[Prompt] Only the lines containing "information" should appear in the answer, copied from the listing below.
### The data
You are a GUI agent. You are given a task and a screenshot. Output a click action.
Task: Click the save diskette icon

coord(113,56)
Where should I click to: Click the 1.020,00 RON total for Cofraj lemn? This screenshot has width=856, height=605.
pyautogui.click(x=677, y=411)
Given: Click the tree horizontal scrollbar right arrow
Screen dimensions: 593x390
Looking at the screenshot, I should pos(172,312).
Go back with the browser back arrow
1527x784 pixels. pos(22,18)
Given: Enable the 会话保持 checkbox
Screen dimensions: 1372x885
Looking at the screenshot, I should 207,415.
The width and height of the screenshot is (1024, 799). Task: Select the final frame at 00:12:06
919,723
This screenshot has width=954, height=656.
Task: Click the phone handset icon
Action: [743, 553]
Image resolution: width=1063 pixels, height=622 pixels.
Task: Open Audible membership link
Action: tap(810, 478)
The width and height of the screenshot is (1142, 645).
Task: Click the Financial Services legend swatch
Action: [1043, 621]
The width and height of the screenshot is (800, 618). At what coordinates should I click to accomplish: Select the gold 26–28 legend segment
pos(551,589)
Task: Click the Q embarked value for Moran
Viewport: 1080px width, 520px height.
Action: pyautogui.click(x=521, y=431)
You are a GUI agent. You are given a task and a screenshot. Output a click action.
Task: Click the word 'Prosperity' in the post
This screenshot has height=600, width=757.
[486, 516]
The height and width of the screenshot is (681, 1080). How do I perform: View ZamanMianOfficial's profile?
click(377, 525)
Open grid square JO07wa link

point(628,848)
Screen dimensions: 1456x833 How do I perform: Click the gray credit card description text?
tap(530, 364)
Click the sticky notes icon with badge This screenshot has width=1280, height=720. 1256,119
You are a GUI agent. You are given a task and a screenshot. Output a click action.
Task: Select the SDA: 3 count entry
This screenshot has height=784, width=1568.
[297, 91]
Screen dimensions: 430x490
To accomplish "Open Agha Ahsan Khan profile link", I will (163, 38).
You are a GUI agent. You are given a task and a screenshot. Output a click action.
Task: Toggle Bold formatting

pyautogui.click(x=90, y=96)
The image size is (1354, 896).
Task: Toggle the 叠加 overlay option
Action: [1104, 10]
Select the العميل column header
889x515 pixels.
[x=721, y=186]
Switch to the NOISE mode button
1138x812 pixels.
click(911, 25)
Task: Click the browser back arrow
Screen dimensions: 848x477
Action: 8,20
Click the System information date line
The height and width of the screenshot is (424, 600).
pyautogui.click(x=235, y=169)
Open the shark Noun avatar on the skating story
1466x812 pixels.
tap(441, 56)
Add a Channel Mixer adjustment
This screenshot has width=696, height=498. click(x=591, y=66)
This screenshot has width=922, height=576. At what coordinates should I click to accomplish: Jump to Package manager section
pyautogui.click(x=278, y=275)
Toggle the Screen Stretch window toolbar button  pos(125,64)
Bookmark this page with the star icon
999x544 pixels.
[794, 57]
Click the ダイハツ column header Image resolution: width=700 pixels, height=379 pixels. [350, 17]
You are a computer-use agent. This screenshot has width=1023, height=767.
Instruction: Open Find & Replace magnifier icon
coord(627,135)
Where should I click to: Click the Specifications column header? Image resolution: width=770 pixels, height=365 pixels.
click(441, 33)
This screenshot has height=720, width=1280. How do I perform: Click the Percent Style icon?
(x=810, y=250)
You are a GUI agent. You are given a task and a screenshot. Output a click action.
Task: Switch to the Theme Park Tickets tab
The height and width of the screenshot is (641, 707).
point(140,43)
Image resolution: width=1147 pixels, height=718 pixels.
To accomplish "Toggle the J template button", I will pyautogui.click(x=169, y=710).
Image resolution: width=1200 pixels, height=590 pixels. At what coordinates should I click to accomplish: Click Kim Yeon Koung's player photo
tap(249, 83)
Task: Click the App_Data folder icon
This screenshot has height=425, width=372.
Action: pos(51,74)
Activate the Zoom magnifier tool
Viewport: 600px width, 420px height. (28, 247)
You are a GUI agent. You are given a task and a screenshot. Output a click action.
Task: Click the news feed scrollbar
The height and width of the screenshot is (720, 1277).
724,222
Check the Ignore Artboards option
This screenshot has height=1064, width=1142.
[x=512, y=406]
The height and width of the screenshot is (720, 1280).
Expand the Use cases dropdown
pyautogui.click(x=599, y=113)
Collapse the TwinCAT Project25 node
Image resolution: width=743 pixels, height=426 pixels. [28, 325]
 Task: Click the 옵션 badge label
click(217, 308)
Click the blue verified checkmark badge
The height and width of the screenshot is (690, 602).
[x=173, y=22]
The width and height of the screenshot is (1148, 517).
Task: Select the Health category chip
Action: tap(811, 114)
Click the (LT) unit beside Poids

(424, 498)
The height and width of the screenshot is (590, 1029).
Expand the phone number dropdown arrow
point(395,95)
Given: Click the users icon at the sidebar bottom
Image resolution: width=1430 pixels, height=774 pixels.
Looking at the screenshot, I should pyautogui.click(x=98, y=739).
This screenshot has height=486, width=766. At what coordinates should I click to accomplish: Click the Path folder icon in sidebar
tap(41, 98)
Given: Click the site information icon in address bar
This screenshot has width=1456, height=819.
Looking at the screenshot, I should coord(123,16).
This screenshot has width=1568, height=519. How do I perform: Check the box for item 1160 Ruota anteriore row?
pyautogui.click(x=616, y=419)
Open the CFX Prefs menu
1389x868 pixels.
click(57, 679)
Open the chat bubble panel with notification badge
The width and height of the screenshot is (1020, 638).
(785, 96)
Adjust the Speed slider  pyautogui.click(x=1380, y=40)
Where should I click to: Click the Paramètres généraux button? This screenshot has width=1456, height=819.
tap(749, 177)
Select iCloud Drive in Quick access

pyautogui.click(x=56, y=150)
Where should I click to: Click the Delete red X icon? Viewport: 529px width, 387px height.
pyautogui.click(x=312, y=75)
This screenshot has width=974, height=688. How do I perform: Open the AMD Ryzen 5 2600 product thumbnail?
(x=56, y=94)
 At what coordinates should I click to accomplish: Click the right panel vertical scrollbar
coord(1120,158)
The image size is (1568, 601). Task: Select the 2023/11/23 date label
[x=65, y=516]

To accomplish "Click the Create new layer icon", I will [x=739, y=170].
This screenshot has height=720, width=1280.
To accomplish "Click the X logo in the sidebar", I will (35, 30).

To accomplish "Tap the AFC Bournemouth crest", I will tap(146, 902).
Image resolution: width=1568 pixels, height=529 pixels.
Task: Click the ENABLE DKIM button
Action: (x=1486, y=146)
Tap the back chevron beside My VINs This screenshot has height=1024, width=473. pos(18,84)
######
[Problem solution]
Click the System information date line
Given: Click the site information icon in address bar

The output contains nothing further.